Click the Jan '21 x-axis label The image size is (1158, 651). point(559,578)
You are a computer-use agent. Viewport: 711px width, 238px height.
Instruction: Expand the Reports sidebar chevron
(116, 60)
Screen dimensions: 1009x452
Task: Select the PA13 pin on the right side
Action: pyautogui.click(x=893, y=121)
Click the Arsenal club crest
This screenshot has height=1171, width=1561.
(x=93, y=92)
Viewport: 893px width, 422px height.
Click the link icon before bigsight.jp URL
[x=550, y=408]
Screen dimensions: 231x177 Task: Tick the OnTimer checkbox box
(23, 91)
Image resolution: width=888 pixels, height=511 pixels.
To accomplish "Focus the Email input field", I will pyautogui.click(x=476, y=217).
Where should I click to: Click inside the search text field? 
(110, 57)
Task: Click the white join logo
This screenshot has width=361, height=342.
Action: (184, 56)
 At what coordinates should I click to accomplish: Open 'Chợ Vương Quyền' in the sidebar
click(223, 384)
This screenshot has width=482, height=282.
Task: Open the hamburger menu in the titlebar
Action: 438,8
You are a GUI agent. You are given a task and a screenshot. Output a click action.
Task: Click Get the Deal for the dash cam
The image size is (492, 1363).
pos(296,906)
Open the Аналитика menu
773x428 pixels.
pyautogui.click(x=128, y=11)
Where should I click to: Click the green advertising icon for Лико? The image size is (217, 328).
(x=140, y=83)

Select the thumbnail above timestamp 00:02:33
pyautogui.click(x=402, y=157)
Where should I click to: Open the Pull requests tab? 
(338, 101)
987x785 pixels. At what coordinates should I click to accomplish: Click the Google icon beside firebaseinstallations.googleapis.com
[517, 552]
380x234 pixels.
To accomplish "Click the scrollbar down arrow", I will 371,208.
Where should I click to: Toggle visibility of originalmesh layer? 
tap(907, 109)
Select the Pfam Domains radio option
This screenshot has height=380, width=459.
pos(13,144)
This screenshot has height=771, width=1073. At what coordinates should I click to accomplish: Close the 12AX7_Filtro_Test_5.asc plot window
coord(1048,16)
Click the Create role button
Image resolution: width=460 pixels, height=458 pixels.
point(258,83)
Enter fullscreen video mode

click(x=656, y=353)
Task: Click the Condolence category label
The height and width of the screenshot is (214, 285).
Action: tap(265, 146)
+ + +
**Task prompt**
Copy out the data exactly as it stands, leaving nothing out.

**Task result**
Click the Jan '21 x-axis label The image size is (1158, 651). point(559,578)
You are a computer-use agent. Viewport: 711px width, 238px height.
Instruction: Expand the Reports sidebar chevron
(116, 60)
Screen dimensions: 1009x452
Task: Select the PA13 pin on the right side
Action: pyautogui.click(x=893, y=121)
Click the Arsenal club crest
This screenshot has height=1171, width=1561.
(x=93, y=92)
Viewport: 893px width, 422px height.
Click the link icon before bigsight.jp URL
[x=550, y=408]
Screen dimensions: 231x177 Task: Tick the OnTimer checkbox box
(23, 91)
Image resolution: width=888 pixels, height=511 pixels.
To accomplish "Focus the Email input field", I will pyautogui.click(x=476, y=217).
Where should I click to: Click inside the search text field? 
(110, 57)
Task: Click the white join logo
This screenshot has width=361, height=342.
Action: (184, 56)
 At what coordinates should I click to accomplish: Open 'Chợ Vương Quyền' in the sidebar
click(223, 384)
This screenshot has width=482, height=282.
Task: Open the hamburger menu in the titlebar
Action: 438,8
You are a GUI agent. You are given a task and a screenshot. Output a click action.
Task: Click Get the Deal for the dash cam
The image size is (492, 1363).
pos(296,906)
Open the Аналитика menu
773x428 pixels.
pyautogui.click(x=128, y=11)
Where should I click to: Click the green advertising icon for Лико? The image size is (217, 328).
(x=140, y=83)

Select the thumbnail above timestamp 00:02:33
pyautogui.click(x=402, y=157)
Where should I click to: Open the Pull requests tab? 
(338, 101)
987x785 pixels. At what coordinates should I click to accomplish: Click the Google icon beside firebaseinstallations.googleapis.com
[517, 552]
380x234 pixels.
To accomplish "Click the scrollbar down arrow", I will 371,208.
Where should I click to: Toggle visibility of originalmesh layer? 
tap(907, 109)
Select the Pfam Domains radio option
This screenshot has height=380, width=459.
pos(13,144)
This screenshot has height=771, width=1073. At what coordinates should I click to accomplish: Close the 12AX7_Filtro_Test_5.asc plot window
coord(1048,16)
Click the Create role button
Image resolution: width=460 pixels, height=458 pixels.
point(258,83)
Enter fullscreen video mode

click(x=656, y=353)
Task: Click the Condolence category label
The height and width of the screenshot is (214, 285).
Action: tap(265, 146)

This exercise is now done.